Curiosity Killed the Cat and the Asymptotically Optimal Agent - memexy
https://arxiv.org/abs/2006.03357
======
memexy
> Reinforcement learners are agents that learn to pick actions that lead to
> high reward. Ideally, the value of a reinforcement learner's policy
> approaches optimality--where the optimal informed policy is the one which
> maximizes reward. Unfortunately, we show that if an agent is guaranteed to
> be "asymptotically optimal" in any (stochastically computable) environment,
> then subject to an assumption about the true environment, this agent will be
> either destroyed or incapacitated with probability 1; both of these are
> forms of traps as understood in the Markov Decision Process literature.

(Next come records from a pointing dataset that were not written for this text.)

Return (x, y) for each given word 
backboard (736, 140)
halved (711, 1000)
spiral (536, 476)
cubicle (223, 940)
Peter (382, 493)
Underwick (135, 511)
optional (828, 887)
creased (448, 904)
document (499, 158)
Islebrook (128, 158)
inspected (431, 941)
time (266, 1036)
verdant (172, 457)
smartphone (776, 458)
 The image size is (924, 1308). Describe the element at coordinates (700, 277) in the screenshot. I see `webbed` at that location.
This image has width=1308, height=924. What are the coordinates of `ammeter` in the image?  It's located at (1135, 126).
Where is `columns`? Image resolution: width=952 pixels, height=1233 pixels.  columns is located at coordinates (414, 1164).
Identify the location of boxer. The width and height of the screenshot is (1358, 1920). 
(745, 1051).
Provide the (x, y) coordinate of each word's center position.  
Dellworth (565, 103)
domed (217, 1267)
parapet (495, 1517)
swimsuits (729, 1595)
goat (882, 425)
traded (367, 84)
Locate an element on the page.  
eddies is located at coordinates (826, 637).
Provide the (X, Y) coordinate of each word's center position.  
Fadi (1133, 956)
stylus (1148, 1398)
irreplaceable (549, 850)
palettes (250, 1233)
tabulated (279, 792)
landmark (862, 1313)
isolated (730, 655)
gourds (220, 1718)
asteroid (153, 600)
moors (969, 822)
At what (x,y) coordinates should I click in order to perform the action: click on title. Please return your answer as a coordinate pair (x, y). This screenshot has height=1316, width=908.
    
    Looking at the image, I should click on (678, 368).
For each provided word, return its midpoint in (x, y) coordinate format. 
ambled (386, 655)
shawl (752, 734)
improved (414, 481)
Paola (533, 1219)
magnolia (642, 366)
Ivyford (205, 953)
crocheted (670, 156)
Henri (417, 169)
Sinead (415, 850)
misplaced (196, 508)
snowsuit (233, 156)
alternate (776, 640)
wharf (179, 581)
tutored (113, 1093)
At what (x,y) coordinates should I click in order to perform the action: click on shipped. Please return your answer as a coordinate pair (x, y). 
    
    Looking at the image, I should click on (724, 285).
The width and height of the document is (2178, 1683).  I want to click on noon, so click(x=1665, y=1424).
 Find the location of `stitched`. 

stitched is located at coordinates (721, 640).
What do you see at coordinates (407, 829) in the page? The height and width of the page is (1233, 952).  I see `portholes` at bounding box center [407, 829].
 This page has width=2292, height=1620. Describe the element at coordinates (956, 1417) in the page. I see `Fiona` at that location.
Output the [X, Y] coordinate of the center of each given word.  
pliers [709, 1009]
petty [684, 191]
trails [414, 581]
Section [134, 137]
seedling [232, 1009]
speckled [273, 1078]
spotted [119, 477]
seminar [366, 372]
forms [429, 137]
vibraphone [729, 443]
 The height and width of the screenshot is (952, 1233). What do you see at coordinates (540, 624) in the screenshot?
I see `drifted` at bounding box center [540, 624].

> Environments with traps pose a well-known problem for agents, but we are
> unaware of other work which shows that traps are not only a risk, but a
> certainty, for agents of a certain caliber. Much work in reinforcement
> learning uses an ergodicity assumption to avoid this problem. Often, doing
> theoretical research under simplifying assumptions prepares us to provide
> practical solutions even in the absence of those assumptions, but the
> ergodicity assumption in reinforcement learning may have led us entirely
> astray in preparing safe and effective exploration strategies for agents in
> dangerous environments. Rather than assuming away the problem, we present an
> agent with the modest guarantee of approaching the performance of a mentor,
> doing safe exploration instead of reckless exploration.